TCGA2STAT: simple TCGA data access for integrated statistical analysis in R (original) (raw)

Abstract

Motivation: Massive amounts of high-throughput genomics data profiled from tumor samples were made publicly available by the Cancer Genome Atlas (TCGA).

Results: We have developed an open source software package, TCGA2STAT, to obtain the TCGA data, wrangle it, and pre-process it into a format ready for multivariate and integrated statistical analysis in the R environment. In a user-friendly format with one single function call, our package downloads and fully processes the desired TCGA data to be seamlessly integrated into a computational analysis pipeline. No further technical or biological knowledge is needed to utilize our software, thus making TCGA data easily accessible to data scientists without specific domain knowledge.

Availability and implementation: TCGA2STAT is available from the https://cran.r-project.org/web/packages/TCGA2STAT/index.html.

Supplementary information: Supplementary data are available at Bioinformatics online.

Contact: [email protected]

1 Introduction

Over the last decade, The Cancer Genome Atlas (TCGA) consortium has measured large-scale genomics and clinical profiles of cancer patients so that scientists can study tumor genomes and decipher the genetic underpinnings of cancer. The TCGA data can be downloaded from web portals or via web services, such as the TCGA data portal (https://tcga-data.nci.nih.gov/tcga/), cBio (Cerami et al., 2012; Gao et al., 2013), canEvolve (Samur et al., 2013), or Broad Institute GDAC Firehose (http://gdac.broadinstitute.org/). However, manual download of this massive data is time consuming and web service calls like the firehose_get function require additional program installation and technical setup. Most importantly, these two approaches cannot be easily integrated into a framework for statistical analysis. Many extra steps and technical knowledge of molecular platform data formats are needed to wrangle and pre-process the data before it can be statistically analyzed. Further, this process must be repeated when new data versions or additional samples become available, hindering efforts at version-control and reproducible research.

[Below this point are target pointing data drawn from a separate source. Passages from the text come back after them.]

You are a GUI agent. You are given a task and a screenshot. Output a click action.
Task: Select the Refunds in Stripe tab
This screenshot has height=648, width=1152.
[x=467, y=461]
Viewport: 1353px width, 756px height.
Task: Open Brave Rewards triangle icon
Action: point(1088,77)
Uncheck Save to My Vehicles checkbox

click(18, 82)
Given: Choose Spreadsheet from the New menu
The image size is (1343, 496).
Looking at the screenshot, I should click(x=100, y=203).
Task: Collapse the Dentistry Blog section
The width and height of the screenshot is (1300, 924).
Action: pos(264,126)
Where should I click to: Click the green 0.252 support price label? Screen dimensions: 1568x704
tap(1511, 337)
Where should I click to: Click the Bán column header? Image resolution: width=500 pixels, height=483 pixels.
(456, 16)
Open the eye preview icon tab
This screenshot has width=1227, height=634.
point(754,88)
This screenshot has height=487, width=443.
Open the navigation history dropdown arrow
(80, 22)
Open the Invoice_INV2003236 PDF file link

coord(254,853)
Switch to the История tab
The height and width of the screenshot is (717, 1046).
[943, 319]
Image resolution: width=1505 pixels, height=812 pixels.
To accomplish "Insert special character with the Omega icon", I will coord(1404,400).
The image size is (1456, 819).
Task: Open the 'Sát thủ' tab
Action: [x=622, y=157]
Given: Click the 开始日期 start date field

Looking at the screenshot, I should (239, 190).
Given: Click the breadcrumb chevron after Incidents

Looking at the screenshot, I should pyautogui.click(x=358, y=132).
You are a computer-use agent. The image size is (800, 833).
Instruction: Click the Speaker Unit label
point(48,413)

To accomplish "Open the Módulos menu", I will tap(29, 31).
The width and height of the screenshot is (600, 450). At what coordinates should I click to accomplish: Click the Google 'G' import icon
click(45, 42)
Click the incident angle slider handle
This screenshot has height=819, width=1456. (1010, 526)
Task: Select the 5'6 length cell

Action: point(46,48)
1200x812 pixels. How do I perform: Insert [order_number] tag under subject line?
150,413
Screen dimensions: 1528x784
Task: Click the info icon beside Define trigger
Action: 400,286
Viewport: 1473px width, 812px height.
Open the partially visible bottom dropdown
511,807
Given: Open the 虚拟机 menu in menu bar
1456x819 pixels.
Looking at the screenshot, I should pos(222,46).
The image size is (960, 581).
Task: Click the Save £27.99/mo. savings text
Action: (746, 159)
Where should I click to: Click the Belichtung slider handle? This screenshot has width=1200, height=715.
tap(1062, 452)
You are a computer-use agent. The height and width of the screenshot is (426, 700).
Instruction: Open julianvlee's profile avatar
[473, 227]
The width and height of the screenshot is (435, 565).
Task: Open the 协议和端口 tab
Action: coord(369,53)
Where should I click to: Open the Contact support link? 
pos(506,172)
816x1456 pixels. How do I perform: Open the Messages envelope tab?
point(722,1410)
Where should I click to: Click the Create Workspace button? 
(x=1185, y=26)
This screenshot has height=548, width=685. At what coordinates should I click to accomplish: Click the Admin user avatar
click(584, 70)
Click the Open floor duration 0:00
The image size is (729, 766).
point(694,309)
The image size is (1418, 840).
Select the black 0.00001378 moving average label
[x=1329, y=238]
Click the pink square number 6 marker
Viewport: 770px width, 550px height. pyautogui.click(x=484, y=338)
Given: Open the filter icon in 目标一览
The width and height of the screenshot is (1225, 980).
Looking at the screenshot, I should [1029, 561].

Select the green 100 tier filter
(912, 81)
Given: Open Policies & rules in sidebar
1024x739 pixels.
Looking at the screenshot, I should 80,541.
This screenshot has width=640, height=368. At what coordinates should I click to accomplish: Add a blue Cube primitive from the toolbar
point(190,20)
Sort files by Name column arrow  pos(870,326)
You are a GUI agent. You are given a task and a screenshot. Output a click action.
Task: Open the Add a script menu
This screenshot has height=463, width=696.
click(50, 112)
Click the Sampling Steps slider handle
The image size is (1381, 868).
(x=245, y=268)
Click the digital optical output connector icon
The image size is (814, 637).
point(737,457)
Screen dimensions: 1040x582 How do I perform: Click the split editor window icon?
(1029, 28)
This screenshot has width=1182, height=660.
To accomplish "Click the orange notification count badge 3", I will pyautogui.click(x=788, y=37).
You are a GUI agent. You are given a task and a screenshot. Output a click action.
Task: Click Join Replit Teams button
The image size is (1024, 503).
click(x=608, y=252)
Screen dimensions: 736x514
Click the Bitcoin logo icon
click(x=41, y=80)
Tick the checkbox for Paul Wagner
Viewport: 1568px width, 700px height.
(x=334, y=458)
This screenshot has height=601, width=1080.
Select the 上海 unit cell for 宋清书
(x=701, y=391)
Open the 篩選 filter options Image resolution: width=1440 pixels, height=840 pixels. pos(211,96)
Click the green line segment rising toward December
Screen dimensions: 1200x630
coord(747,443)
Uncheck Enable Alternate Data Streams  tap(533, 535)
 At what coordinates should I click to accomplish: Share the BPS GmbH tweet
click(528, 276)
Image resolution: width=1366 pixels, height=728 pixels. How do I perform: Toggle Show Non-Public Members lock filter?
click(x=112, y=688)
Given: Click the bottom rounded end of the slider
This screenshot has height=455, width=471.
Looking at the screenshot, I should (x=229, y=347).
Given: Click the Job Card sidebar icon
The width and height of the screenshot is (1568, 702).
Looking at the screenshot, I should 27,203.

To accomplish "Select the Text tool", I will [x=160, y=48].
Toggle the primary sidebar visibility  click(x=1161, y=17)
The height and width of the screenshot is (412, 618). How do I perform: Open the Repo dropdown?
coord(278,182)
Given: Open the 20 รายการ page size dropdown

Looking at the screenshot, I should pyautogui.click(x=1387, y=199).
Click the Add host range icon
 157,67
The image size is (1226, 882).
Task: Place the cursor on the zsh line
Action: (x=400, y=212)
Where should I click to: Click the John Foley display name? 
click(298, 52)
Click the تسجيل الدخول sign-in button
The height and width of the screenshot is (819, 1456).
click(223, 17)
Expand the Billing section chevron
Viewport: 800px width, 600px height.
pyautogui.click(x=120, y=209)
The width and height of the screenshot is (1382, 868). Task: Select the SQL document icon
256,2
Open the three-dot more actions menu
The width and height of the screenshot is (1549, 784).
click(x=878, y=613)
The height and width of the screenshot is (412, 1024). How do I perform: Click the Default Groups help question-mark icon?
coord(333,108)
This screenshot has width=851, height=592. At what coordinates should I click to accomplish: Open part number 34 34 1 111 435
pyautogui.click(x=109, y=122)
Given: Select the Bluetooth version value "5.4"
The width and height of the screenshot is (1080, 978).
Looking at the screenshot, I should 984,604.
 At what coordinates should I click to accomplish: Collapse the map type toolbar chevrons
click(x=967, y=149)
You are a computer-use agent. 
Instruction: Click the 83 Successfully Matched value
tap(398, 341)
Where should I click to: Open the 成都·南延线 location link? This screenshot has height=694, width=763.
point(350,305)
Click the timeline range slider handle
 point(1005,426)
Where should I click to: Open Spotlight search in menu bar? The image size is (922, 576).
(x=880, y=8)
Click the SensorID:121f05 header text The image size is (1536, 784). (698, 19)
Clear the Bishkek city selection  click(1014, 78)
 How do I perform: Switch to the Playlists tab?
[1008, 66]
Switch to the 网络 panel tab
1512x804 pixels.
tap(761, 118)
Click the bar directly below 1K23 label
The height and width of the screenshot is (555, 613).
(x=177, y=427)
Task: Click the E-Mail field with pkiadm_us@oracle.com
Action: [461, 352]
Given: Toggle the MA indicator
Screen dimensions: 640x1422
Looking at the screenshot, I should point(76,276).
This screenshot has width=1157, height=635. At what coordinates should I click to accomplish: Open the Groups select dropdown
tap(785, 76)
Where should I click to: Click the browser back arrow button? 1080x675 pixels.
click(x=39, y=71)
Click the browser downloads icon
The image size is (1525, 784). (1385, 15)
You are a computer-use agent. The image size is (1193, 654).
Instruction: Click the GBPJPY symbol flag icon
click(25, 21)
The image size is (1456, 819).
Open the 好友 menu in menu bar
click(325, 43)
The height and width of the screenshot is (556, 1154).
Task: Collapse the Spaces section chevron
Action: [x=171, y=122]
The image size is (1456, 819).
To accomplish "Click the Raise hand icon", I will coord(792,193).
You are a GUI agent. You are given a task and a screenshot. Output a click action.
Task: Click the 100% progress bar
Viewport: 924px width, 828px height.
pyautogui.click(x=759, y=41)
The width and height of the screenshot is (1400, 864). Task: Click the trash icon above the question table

Others have provided software to obtain the TCGA data. cBio, for example, provides an R and Matlab package but was not designed to be used for genome-scale data analysis. It requires input of a list of genes from users and thus limits the exploratory use of the data. Another R package, RTCGAToolbox downloads TCGA data from Firehose (Samur, 2014), but the downloaded data is not pre-processed into data formats conducive for multivariate statistical analysis. Further, linking and merging functions necessary for integrated statistical analyses such as sample matching across multiple platforms and merging clinical and molecular data are not available in this package.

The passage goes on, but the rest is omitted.